Transcriptional silencing of CIITA during DC maturation. (A) CIITA mRNA was quantified in Mo-DCs exposed for 24 h to LPS, TNFα, PGN, PAM, pIC or Flagellin. Results are represented relative to unstimulated DCs. Statistical significance was derived from three experiments: *, P < 0.05 (B) CIITA and IL12B mRNAs were quantified in Mo-DC treated with LPS for the indicated times. Results are represented relative to unstimulated DCs. Statistical significance was derived from three experiments: *, P < 0.05, **, P < 0.01, ***, P < 0.001. (C) CIITA and IL12B mRNAs were quantified in Mo-DCs treated for 6 h with the indicated LPS concentrations. Results are expressed relative to unstimulated DCs. Results are derived from two experiments. (D) Nascent CIITA transcripts were quantified in Mo-DCs exposed to LPS for the indicated times. Results are expressed relative to unstimulated DCs. Results are derived from two experiments. The data is representative of four experiments. (E) Binding of Pol-II to CIITA promoter I and a 26 kb upstream region (background control) was assessed by qChIP in Mo-DCs exposed to LPS for the indicated times. Results are expressed relative to immature DCs at CIITA promoter I. Statistical significance was derived from three experiments: *, P < 0.05. (F) H4Ac was measured in Mo-DCs activated with LPS for the indicated times at the indicated positions of CIITA. Results are expressed relative to H4Ac at promoter IV in immature DCs. Results are derived from two experiments. The data is representative of four experiments. (G) H4Ac-profiling at the CIITA, HLA-B and IL4 genes was performed by ChIP-chip. H4Ac in untreated Mo-DCs (blue) was determined as the signal ratio between immature DCs (iDC) and input DNA. H4-deacetylation (red) was determined as the signal ratio between iDCs and DCs exposed to LPS for 1 h. Ratios are represented on a log2 scale. Maps of the genes are shown below: the scale in kb and TSSs are indicated. (H) CIITA mRNA was quantified in Mo-DCs treated with LPS for 4 h in the absence or presence of TSA. Results are expressed relative to immature DCs. Results are derived from two experiments. The data is representative of four experiments.

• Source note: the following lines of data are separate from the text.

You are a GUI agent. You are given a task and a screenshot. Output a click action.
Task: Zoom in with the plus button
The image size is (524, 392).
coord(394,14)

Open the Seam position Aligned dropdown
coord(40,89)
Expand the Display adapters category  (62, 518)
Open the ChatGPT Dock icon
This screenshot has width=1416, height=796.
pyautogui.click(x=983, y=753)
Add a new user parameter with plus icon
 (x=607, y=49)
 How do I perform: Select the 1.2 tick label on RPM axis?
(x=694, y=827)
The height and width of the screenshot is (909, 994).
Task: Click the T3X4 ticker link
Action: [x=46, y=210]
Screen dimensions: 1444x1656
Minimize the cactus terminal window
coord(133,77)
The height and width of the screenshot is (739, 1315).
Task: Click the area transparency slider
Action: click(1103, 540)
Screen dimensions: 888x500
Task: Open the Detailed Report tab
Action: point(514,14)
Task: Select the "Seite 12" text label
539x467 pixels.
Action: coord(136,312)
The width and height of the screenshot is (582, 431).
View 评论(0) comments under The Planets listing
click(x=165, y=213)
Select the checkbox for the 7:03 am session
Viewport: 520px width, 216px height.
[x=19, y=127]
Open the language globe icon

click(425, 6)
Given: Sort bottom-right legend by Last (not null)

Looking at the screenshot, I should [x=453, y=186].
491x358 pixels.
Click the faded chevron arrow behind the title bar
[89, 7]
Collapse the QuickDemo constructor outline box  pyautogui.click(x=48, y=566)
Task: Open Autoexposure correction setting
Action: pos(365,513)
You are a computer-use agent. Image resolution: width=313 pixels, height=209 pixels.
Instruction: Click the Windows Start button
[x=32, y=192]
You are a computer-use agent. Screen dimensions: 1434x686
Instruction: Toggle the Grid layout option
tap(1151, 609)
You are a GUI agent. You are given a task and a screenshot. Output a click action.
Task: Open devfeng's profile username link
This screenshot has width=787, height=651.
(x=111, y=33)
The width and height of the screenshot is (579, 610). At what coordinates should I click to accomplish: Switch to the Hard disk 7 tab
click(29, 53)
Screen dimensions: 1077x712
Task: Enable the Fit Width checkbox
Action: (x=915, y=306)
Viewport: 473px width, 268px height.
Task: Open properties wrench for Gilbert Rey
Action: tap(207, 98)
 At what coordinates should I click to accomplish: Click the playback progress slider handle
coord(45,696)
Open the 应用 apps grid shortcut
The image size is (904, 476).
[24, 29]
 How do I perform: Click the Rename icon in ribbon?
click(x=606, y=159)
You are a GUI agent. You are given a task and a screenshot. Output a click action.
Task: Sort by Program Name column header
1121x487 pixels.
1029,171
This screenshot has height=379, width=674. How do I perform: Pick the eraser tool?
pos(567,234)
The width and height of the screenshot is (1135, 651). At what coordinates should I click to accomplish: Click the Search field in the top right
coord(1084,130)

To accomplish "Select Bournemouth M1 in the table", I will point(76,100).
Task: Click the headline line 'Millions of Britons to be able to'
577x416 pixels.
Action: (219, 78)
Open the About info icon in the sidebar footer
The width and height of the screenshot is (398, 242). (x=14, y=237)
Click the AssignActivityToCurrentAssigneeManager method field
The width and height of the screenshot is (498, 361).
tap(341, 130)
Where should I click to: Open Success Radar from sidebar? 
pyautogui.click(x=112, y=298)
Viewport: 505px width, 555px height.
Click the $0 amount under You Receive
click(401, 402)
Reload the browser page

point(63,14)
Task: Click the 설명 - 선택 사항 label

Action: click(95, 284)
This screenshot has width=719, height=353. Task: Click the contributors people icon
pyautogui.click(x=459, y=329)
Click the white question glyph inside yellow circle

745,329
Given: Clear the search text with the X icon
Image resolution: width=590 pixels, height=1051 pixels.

All measurements were performed in triplicate for each experiment.
Figure 2.
Figure 2.
CIITA silencing is a conserved primary response mediated by the p38 and ERK pathways. (A) CIITA mRNA was quantified in immature and 4 h-LPS-treated Mo-DCs in the presence of the indicated concentrations of cycloheximide (CHX), Jun kinase inhibitor SP600125, p38 inhibitor SB202190, NF-κB inhibitor lactacystin, ERK inhibitor U0126 and U0126 + SB202190. Results are represented relative to immature DCs. Results are derived from two experiments. (B) CIITA mRNA was quantified in DC2114 cells exposed to CpG for the indicated times. Results are presented relative unstimulated DCs. Results are derived from two experiments. (C) Nascent CIITA RNA was quantified in DC2114 cells. exposed to CpG for the indicated times. Results are presented relative unstimulated DCs. Statistical significance was derived from three experiments: *, P < 0.05, **, P < 0.01, ***, P < 0.001. (D) CIITA and Il6 mRNAs were quantified in DC2114 cells treated for 6 h with the indicated concentrations of CpG. Statistical significance was derived from three experiments: *, P < 0.05, **, P < 0.01. (E) H4Ac was measured in DC2114 cells activated with CpG for the indicated times at the indicated positions of the CIIta gene. Results are expressed relative to H4Ac at promoter IV in immature DCs. Statistical significance was derived from three experiments: *, P < 0.05, **, P < 0.01, ***, P < 0.001. All measurements were performed in triplicate for each experiment.
Figure 3.
Figure 3.
Identification of promoters undergoing H4-deacetylation upon Mo-DC maturation. (A) Schematic representation of the ChIP-chip strategy used to identify promoters that are deacetylated in Mo-DCs after 1 h of LPS treatment (top). Representative results for CIITA, IL12B, ACTB, CD1C, CD36 and CLEC4A are provided: signal ratios between 1 h-LPS-treated and untreated Mo-DCs are represented on a log2 scale (bottom left). The percentages of promoters displaying increased or decreased H4Ac are shown (bottom right). (B) Gene-ontology analysis of genes exhibiting LPS-induced H4-deacetylation at their promoters was done using David (http://david.abcc.ncifcrf.gov/). (C) H4-deacetylation (top), nascent transcripts (middle) and pol-II occupancy (bottom) were quantified for the indicated genes in untreated and 1 h-LPS-treated Mo-DCs: results are expressed relative to untreated DCs; nt, not tested. Statistical significance was derived from three experiments: *, P < 0.05, **, P < 0.01, ***, P < 0.001. All measurements were performed in triplicate for each experiment.
Figure 4.
Figure 4.
Transcriptome profiling by nascent-transcript sequencing. (A) Schematic representation of the strategy used for purifying and sequencing chromatin-bound nascent transcripts. mRNA was purified and sequenced in parallel. (B and C) Nascent-transcript-sequencing profiles are shown for representative silenced (B) and induced (C) genes: results are expressed as numbers of reads mapping to the genes in untreated and 1 h-LPS-treated Mo-DCs; schematic maps of the genes are depicted; exons are indicated as boxes; positions of mature microRNA sequences are indicated for microRNA genes; mRNA-sequencing profiles from untreated Mo-DCs are included as controls for protein-coding genes.
Figure 5.
Figure 5.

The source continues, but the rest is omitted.